Single by Dami Im
- Released: 26 May 2015
- Recorded: Solna, Sweden
- Genre: Bubblegum pop; doo-wop;
- Length: 3:03
- Label: Sony
- Songwriter(s): Dami Im; Olof Lindskog; Hayley Aitken;
- Producer(s): Ollipop

Dami Im singles chronology
| "Living Dangerously" (2014) | "Smile" (2015) | "Sound of Silence" (2016) |

= Smile (Dami Im song) =

"Smile" is a single by Australian recording artist Dami Im, released on 26 May 2015. It was written in Solna, Sweden by Im, Hayley Aitken and Olof Lindskog, and produced by the latter under his production name Ollipop. "Smile" is an upbeat bubblegum pop and doo-wop song that consists of a saxophone rift, electric guitar, synth, handclaps, harmonies and backing vocals. Several critics felt its production was reminiscent of Meghan Trainor's sound. Lyrically, "Smile" conveys a positive message "about loving and appreciating yourself and doing all the simple things in your life to make yourself smile and be ultimately happy." The song received mixed reviews from critics; some complimented its fun pop sound, while others criticised the simple production and Im for following Trainor's sound.

Upon its release, "Smile" debuted at number 48 on the Australian ARIA Singles Chart, number 55 on the South Korea Gaon International Download Chart and number 63 on the South Korea Gaon International Digital Chart.
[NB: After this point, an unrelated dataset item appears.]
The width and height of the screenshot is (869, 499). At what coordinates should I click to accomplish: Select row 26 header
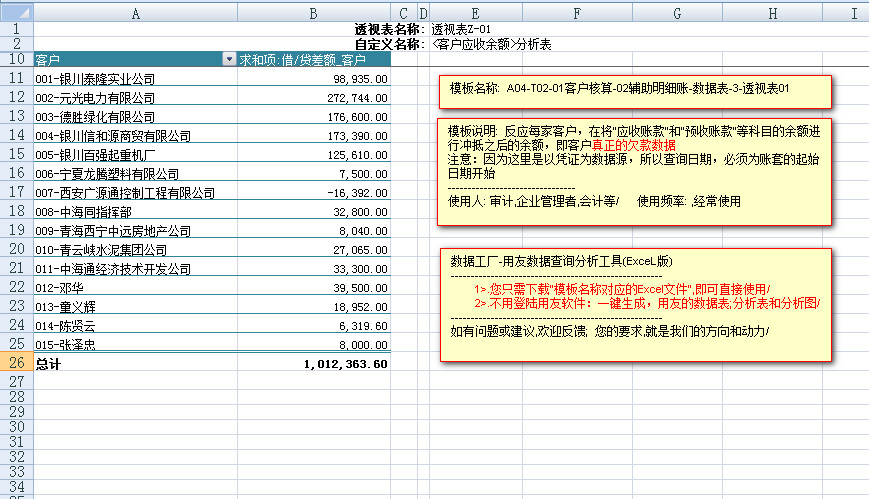(16, 364)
The accompanying music video features Im performing random acts of kindness as she gives out flowers, balloons, free coffee and drinks to people in the streets of Sydney, and visits a nursing home and childcare centre. Fans noted that the video's concept was similar to country duo O'Shea's video for their song "Bad Day Good" (2014). Im promoted "Smile" with interviews and performances on radio and television programs, as well as instore appearances.
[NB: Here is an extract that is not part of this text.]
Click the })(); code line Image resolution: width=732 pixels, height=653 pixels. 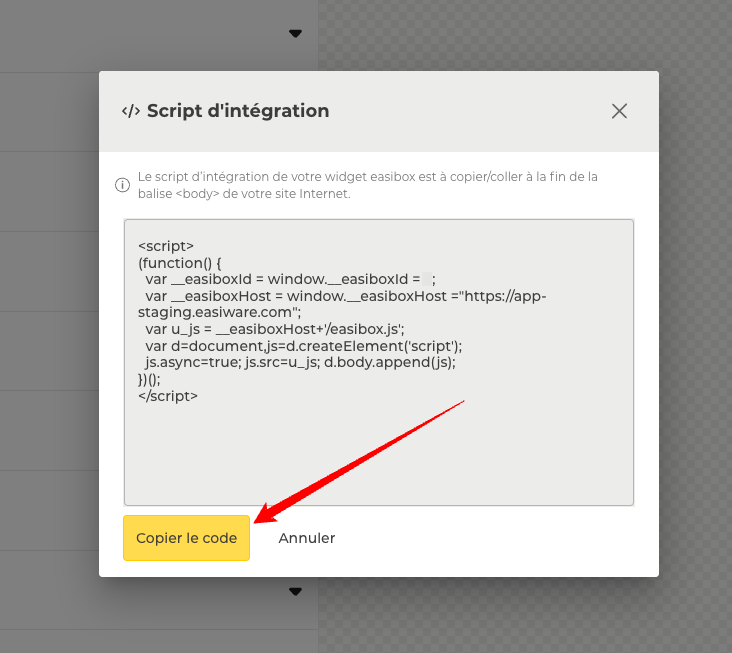149,379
"Smile" featured in a Pepsi commercial in China and Taiwan, causing the song to peak at number 32 in China in 2024.

==Production and release==
"Smile" was written and recorded in Solna, Sweden. Dami Im co-wrote the song with Hayley Aitken and Olof Lindskog of the songwriter collective, The Kennel. It was produced and mixed by Lindskog under his production name Ollipop. The mastering was done by Leon Zervos at Studios 301 in Sydney. On 23 April 2015, Im announced on her social media platforms that "Smile" would be released as her next single. It was then made available to pre-order the following day. The song was first released digitally in South Korea on 26 May 2015. It was released both digitally and physically in Australia on 29 May 2015. The physical release features a Holiday remix of "Smile", which was produced and mixed by Carl Dimataga. He also provided all instruments and Audrey Dimataga provided additional backing vocals. The remix was later released digitally on 26 June 2015.

==Composition==
Several critics felt "Smile" was reminiscent of Meghan Trainor's sound.
"Smile" is an upbeat bubblegum pop and doo-wop song. Its instrumentation consists of a saxophone rift, electric guitar, synth, handclaps, harmonies and backing vocals. Jessica Morris of Fdrmx.com noted that "Smile" also features "soulful and restrained" vocals by Im and "a big band sound that mixes with contemporary electronic sounds". Damian of Auspop and Josep Vinaixa of Ultimate Music felt that the track was reminiscent of Meghan Trainor's sound. Similarly, Thomasbleach.com wrote that "Smile" was "channeling the 50s pop sound Meghan Trainor has made popular in mainstream culture", while Andja Curcic of Renowned for Sound added that Im took "on the throwback doo-wop 1950s style that has made Meghan Trainor such a worldwide success". Kathy McCabe of News.com.au felt that the song had a "retro 60s girl group sound" that would "connect with fans of Meghan Trainor's hits".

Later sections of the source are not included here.